--- EXERCISE INSTRUCTIONS ---
Can you transcribe, word for word, the part of the forum thread below about running language models on a GPU, starting at "As I understand things, these" and ending at "the 10 miles on foot."?

--- EXERCISE TEXT ---
You are almost right: \* The routing happens in every feedforward layer (32 of t...

miven · on Dec 11, 2023

I wonder what would be the most efficient tactic for offloading select layers of such a model to a GPU within a memory-constrained system

As far as I understand usually layer offloading in something like llama.cpp loads the first few consecutive layers to VRAM (the remainder being processed in the CPU) such that you don't have too much back and forth between the CPU and GPU.

I feel like such an approach would lead to too much wasted potential in terms of GPU work when applied to a SMoE model, but on the other hand offloading non-consecutive layers and bouncing between the two processing units too often may be even slower...

michaelt · on Dec 11, 2023

As I understand things, these LLMs are mostly constrained by memory bandwidth. A respectable desktop CPU like the Intel Core i9-13900F has a memory bandwidth of 89.6 GB/s [1]

An nvidia 4090 has a memory bandwidth of 1008 GB/s [2] i.e. 11x as much.

Using these together is like a parcel delivery which goes 10 miles by formula 1 race car, then 10 miles on foot. You don't want the race car or the handoff to go wrong, but in terms of the total delivery time they're insignificant compared to the 10 miles on foot.

I'm not sure there's much potential for cleverness here, unless someone trains a model specifically targeting this use case.

[1] https://www.intel.com/content/www/us/en/products/sku/230502/... [2] https://www.notebookcheck.net/NVIDIA-GeForce-RTX-4090-GPU-Be...

bloopernova · on Dec 11, 2023

Kind of exciting to think how much faster memory may soon become. Especially with Apple M series for AMD and Intel to compete with for AI workloads.

65a · on Dec 11, 2023

FWIW, server parts from Intel and AMD are already pretty fast, e.g. octo-channel Sapphire Rapids does something on the order of 300GB/s: https://www.ixpug.org/images/docs/ISC23/McCalpin_SPR_BW_limi...

Jackson__ · on Dec 11, 2023

>if you are VRAM constrained

So this is a perfect model architecture for the alternate realities where nvidia decided to scale up VRAM instead of compute first? I'll let them know over trans-dimensional text message.

Also if quantization scales similar per 7b expert as seen in dense LLMs, i.e. the bigger the model, the lower the perplexity loss, this could be the worst performing model at <=4bits compared to anything else currently available :(

-A very sad 24gb 3090 user.

sebzim4500 · on Dec 12, 2023

MoE is a great architecture if you are running the model at scale. When you put different layers on different machines, the VRAM used for the parameters doesn't matter that much but the inference compute really does.

That's why the SOTA proprietary models are probably all MoE (GPT-3.5/4, palm, gemini, etc.) but until recently no open models were.

gorbypark · on Dec 11, 2023

Yeah, now that you say it, it does make sense that all of the params would need to be loaded into VRAM (otherwise it's be really slow swapping between models all the time). I guess the tokens per second would be super fast when comparing inference on a 12B and 45B model, though.

--- SUPPLIED MATERIAL ---
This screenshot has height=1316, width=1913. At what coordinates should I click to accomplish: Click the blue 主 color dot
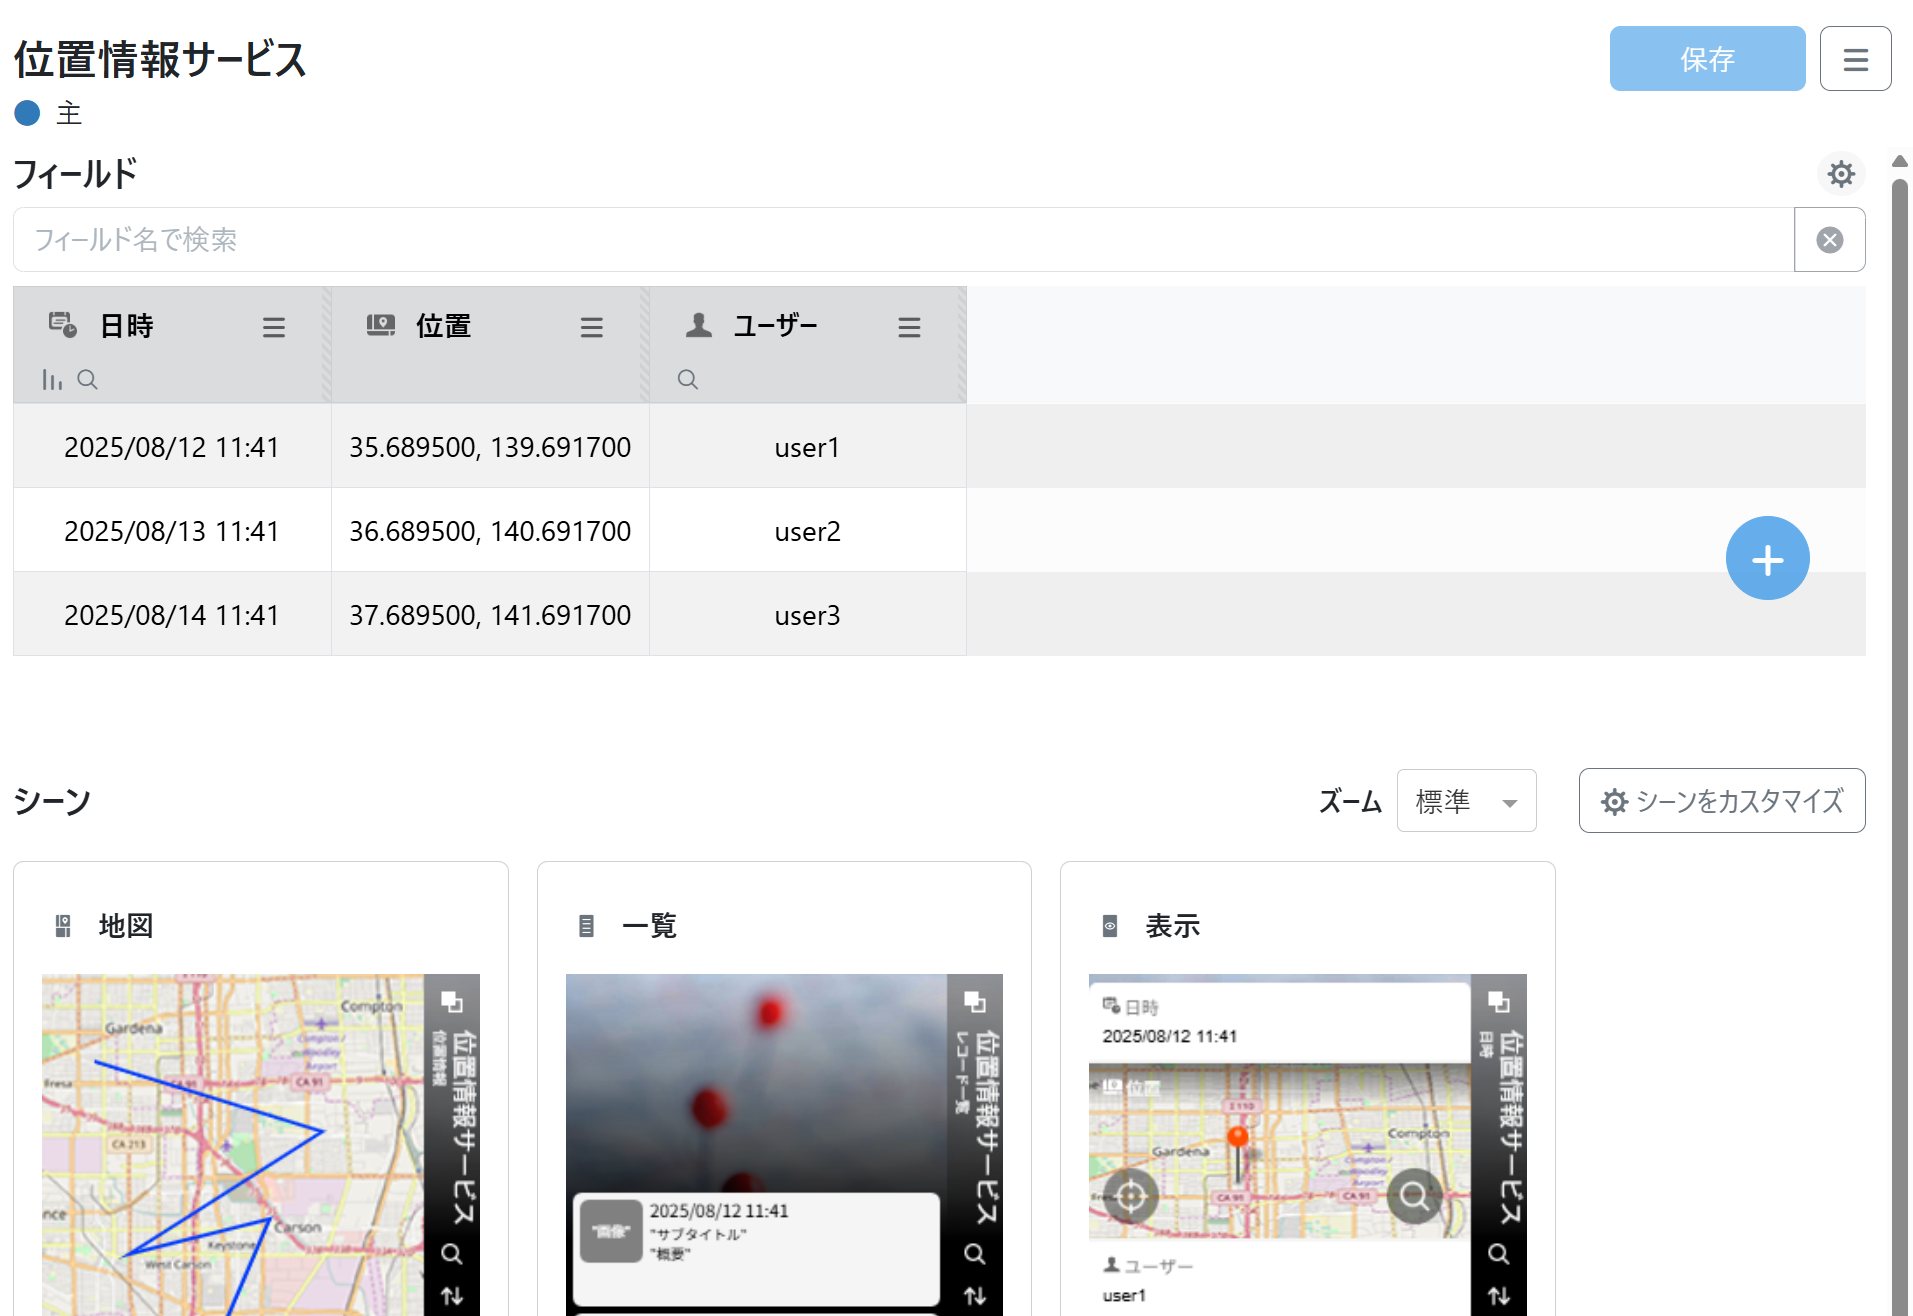tap(28, 113)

--- WORKED SOLUTION ---
As I understand things, these LLMs are mostly constrained by memory bandwidth. A respectable desktop CPU like the Intel Core i9-13900F has a memory bandwidth of 89.6 GB/s [1]

An nvidia 4090 has a memory bandwidth of 1008 GB/s [2] i.e. 11x as much.

Using these together is like a parcel delivery which goes 10 miles by formula 1 race car, then 10 miles on foot. You don't want the race car or the handoff to go wrong, but in terms of the total delivery time they're insignificant compared to the 10 miles on foot.